14.3 The Large-Scale Functional Networks
The DMN was first noted by Marcus Raichle and colleagues in 2001, when they noted areas in the anteromedial frontal lobe, the posterior cingulate cortex (PCC), and the lateral parietal lobe that were activated only in the task-negative state. Since then, thousands of reports confirm these areas to activate on correlated time courses (thus forming a functional network), and to anticorrelate with several other networks involved in performing externally directed goals, notably the CTRL network. The DMN is probably the most consistently identifiable network in the brain that is involved in numerous complex cognitive abilities, such as speech, theory of mind, and memory, among others.
Fig. 14‑1 provides a simple schematic of DMN–CTRL interactions. The salience network is a third network which appears to be the key in this transition. Failure to alternate these networks has been found in minimally conscious and vegetative patients, and it has been shown to be impaired in schizophrenics with severe negative symptoms. Thus, it seems reasonable to hypothesize that disruption of this system might impair patients’ ability to organize their thoughts, create a plan, and transition toward executing the plan, though obviously this is a complex process.
14.3.1 Network Anatomy
The Human Connectome Project (HCP) recently published their scheme for parcellating the human neocortex based on functional connectivity and physical characteristics. Fig. 14‑2 provides an example of the scheme which we have heavily utilized to describe brain connectivity in ways which can be compared, reproduced, and utilized by surgeons.
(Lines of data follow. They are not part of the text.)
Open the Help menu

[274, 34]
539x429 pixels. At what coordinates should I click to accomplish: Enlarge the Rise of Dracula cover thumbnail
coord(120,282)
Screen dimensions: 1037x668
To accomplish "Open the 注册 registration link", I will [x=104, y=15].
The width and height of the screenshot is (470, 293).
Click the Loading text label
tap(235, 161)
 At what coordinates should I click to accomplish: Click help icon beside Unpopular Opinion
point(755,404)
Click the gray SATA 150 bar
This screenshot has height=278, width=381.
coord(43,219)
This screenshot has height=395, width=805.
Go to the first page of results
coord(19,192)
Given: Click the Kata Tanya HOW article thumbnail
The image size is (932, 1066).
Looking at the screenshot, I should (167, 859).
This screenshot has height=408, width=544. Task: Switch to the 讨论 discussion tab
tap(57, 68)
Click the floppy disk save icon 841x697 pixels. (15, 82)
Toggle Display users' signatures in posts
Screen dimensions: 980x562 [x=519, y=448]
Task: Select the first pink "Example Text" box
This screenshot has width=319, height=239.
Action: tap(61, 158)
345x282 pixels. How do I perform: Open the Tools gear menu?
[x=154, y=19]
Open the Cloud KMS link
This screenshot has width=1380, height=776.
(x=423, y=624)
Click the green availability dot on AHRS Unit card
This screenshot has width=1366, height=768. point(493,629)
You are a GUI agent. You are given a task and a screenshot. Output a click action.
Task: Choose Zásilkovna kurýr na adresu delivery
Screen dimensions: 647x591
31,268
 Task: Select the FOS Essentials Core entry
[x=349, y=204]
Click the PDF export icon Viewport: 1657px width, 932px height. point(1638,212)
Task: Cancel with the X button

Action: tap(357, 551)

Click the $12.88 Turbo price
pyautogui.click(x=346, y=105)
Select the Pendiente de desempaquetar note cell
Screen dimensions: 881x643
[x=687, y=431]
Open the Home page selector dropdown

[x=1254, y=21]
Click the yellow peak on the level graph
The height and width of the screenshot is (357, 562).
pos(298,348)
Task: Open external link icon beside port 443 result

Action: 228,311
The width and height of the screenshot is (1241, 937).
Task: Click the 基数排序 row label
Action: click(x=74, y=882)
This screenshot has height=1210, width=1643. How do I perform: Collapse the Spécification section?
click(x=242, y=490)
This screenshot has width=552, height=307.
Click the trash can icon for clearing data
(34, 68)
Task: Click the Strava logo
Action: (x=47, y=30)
Next we describe the anatomy of the large-scale functional networks in HCP parcellation format, based on coordinate based meta-analysis, combined with diffusion spectrum tractography to provide the best possible anatomic model for these networks, given existing technology. There is extreme interindividual variability in the human cortex, and gliomas can cause functional reorganization, so these models are merely the starting point in the discussion, but a key starting point compared to a previous lack of knowledge of these areas.